Ginger research featured in local media

Professors Guochen Yang and Sanjun Gu’s work to make ginger a profitable, predictable crop choice for North Carolina farmers was recently highlighted in the News & Record newspaper in the article “Spicing Up Farming.”

Yang, a horticulture professor in the Department of Natural Resources and Environmental Design, and Gu, a horticulture specialist for Cooperative Extension, are researching varieties and growing conditions to make ginger a niche crop option for the state’s small farmers

Sanjun Gu, Ph.D.

Guochen Yang, Ph.D.

Liang wins award from AAEA

Kathleen LIang, Ph.D.

Kathleen Liang, a professor in the Department of Agribusiness, Applied Economics and Agriscience Education and co-director of the Center for Environmental Farming Systems, was recently announced as the winner of the Agricultural and Applied Economics Association’s Presidential Recognition Award, the association’s highest honor.

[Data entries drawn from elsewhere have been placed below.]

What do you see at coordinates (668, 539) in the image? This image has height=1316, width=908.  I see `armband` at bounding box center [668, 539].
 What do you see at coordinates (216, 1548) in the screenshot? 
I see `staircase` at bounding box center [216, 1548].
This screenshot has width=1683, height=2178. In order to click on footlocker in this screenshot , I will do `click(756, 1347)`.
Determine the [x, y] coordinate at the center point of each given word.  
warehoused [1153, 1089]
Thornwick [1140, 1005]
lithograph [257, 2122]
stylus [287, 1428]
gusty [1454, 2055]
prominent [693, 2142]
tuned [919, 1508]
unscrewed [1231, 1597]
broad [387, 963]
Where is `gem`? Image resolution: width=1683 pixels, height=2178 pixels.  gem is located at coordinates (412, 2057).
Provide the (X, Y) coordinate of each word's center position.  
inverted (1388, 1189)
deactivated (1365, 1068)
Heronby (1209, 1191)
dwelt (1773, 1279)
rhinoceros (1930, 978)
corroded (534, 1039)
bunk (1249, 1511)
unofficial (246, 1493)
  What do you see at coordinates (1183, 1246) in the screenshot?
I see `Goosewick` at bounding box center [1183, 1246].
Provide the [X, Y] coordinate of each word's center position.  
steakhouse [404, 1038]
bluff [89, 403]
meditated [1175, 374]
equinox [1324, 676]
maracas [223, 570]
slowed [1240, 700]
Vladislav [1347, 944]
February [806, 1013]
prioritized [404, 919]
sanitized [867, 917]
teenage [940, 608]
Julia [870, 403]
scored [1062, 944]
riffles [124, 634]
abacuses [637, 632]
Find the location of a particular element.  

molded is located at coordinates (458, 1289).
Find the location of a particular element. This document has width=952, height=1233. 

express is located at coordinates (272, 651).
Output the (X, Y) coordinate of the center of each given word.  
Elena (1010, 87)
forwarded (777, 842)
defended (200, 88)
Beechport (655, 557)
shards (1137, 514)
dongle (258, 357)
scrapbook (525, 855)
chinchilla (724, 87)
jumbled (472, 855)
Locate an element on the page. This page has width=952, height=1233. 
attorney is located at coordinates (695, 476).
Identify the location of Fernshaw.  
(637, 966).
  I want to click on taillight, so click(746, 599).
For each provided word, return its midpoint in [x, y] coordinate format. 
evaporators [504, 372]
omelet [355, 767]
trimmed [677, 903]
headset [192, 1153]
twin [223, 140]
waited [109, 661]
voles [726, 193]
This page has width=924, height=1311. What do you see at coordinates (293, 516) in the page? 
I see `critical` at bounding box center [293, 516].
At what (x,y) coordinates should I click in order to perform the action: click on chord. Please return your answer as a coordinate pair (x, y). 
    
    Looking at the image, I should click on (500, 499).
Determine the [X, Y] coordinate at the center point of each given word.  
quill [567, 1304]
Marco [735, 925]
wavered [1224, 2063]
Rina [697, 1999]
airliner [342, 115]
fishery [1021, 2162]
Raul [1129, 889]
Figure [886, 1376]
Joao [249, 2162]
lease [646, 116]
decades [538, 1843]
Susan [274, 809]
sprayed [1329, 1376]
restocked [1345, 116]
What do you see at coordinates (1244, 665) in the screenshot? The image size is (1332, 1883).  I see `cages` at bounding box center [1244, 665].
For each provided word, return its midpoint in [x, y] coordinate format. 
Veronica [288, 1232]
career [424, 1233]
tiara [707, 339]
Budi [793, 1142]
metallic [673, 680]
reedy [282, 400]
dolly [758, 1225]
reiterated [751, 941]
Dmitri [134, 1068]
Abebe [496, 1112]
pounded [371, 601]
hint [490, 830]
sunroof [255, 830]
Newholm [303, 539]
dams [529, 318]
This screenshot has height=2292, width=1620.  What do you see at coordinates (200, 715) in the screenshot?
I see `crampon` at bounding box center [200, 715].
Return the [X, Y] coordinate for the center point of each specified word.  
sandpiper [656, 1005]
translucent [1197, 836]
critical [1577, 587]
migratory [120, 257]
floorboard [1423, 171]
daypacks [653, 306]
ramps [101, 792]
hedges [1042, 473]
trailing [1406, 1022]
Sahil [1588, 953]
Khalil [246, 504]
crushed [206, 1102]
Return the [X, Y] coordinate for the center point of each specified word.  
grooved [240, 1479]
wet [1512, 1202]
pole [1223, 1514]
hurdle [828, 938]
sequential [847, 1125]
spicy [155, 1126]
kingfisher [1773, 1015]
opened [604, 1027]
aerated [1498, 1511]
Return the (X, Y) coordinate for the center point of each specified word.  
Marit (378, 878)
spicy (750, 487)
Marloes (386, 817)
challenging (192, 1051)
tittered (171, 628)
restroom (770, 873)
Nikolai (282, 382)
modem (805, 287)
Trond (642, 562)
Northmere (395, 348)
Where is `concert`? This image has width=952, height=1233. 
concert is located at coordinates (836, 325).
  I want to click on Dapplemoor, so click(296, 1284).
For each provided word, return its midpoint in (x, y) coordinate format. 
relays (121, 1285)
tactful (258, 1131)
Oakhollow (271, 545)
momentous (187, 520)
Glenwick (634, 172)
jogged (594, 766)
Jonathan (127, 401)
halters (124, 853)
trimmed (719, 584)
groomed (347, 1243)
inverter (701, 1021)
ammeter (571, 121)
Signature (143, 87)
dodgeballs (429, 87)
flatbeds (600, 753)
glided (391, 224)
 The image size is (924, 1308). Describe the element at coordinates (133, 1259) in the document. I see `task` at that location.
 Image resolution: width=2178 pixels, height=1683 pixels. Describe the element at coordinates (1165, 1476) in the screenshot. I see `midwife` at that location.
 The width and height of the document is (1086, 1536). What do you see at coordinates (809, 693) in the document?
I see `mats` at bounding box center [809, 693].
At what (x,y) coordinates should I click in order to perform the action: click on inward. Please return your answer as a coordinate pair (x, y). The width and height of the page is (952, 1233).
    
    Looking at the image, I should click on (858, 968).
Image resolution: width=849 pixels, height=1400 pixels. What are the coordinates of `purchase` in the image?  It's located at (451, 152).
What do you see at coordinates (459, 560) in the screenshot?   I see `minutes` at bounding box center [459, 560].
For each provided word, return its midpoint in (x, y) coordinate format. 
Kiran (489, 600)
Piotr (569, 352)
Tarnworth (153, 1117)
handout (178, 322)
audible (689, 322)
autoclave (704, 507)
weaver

Liang has been a member of the Agricultural and Applied Economics Association since 1990. During that time, she has served on many committees, served as paper reviewers/session chair/discussant.

She has been the Chair of the Mentorship Committee since 2020 and has offered multiple training workshops for members, including job market situations for graduate students and job search tips for masters and undergraduate students.

Under her leadership, the association created a series of storytelling events – Listening to Diverse Voices of the AAEA – which generated a unique opportunity for our members to learn from others, share their personal and professional journey, inspire others, and motivate networking among members. She served as the facilitator for these sessions to promote diversity and inclusion.

Minor featured in series on women in STEM

Radiah Minor, Ph.D.

Radiah Minor, associate professor of animal science in the College of Agriculture and Environmental Sciences, was featured recently on WFMY News 2 by reporter Monique Robinson as part of her “Phenomenal Women in Stem” series.

The segment highlighted not only Minor’s swine immunology research and the summer STEM camp she mentors, but also her experience as a first-generation college student, an experience she seeks to pass on to the girls she works with.

“I didn’t come from a wealthy family and I’m the first generation, but maybe that’s why I don’t see what some people might see … as a roadblock,” she said. “I guess my vision was, ‘there is no block.’ ”

The complete segment originally aired Aug. 20.